7. Check for Diet Deficiencies
Check with your doctor to see if you are magnesium or potassium deficient. If you have a gastrointestinal disorder like Crohn’s disease or Celiacs, you may be more susceptible to dietary deficiencies. The same is true if you are pregnant, lactating, or diabetic.
A deficiency in magnesium or potassium can lead to leg swelling. Don’t self-diagnose – always see your doctor to confirm as excesses of either potassium or magnesium are bad for your health, especially if you have some of the conditions that cause leg swelling.
8. Move More
Here are some easy exercises that may help ...
Elevating your legs above your heart when you are sitting or lying down will help reduce swelling. Pack a couple of extra pillows under your legs for some comfy therapy or use a wedge pillow made to elevate your feet.
Get Up and Sit Down - Avoid sitting or standing too long, or it’s too difficult for your circulatory system to fight gravity. Then fluid can build in your lower extremities. Moving once an hour from standing to sitting or vice versa can help encourage blood flow and prevent swelling.
Take a quick walk to jump-start blood flow or sit down occasionally if you have been standing for long periods. If you are like me and tend to zone out while working, try setting a timer on your phone or computer that reminds you how long you have been sitting in one place.
9 and 10 Squeeze those Muscles!
There are some easy exercises that get the fluid moving out of your legs so your body can process and eliminate it. Several can be done while lying comfortably in bed. It would be good to do these before bed after you’ve been on your feet all day.
9. Glute Squeezes
This exercise involves tightening your butt for 3-5 seconds and then relaxing it. Your hips should raise slightly as you squeeze your glutes if you are lying down. However, you can also do this while sitting or standing. Contract your glute muscles 10 times. Repeat the exercise 2 or 3 times a day.

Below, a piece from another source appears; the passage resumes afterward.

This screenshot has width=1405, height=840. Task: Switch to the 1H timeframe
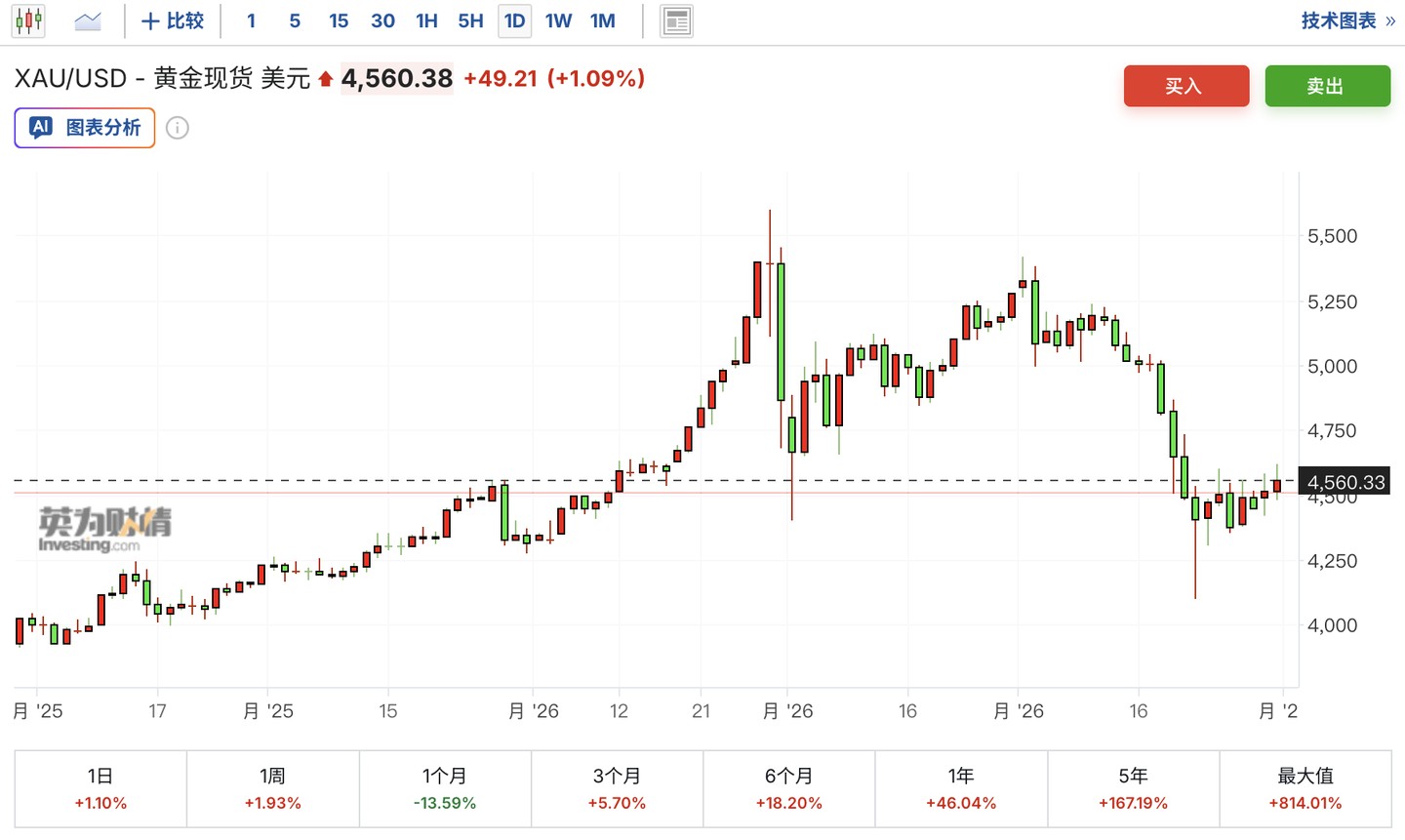426,20
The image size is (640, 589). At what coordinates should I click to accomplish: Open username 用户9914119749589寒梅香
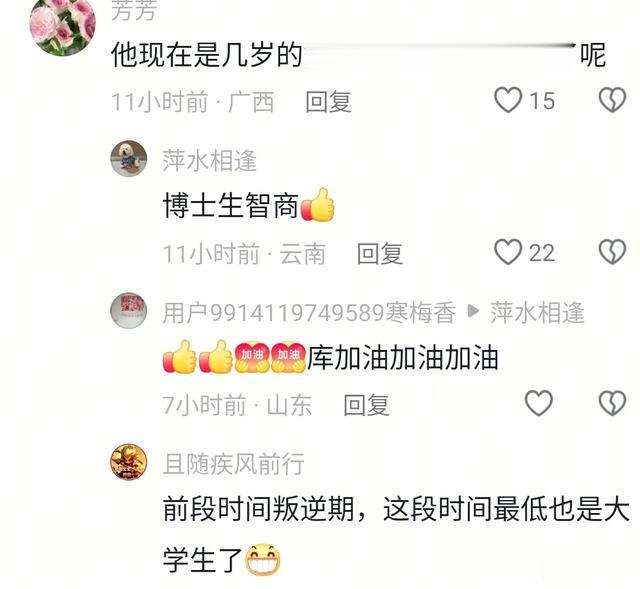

Here is a video example. This helps move fluid out of your legs. Be careful not to hold your breath while you are doing the exercise.
10. Calf Stretches
If you can lie down, elevate your feet above your heart with pillows (this uses gravity to your advantage to move the fluid out of your legs). Then pull your toes toward your head to stretch your calf and then point your toes toward the end of your bed. Experts recommend you do this 30 times, at least 3 times per day.
If you can’t lie down (maybe you are at work) you can still flex your calves by using the same motions while standing or sitting.
One More for Luck : Knee to Chest Pull
For this exercise, lie with your knees bent to protect your lower back. Then pull one knee gently toward your chest. Do this 10 times and then switch to the other leg. Repeat 3 times a day for best results, but anything will help as it squeezes blood vessels in your hip and helps move the fluid away from your legs.
You should always seek medical treatment if you have any type of leg swelling to identify the underlying cause and to be sure these remedies do not interfere with other medical treatments that are ongoing. Still, it’s lovely to know you have lots of options if you need to treat your swollen feet.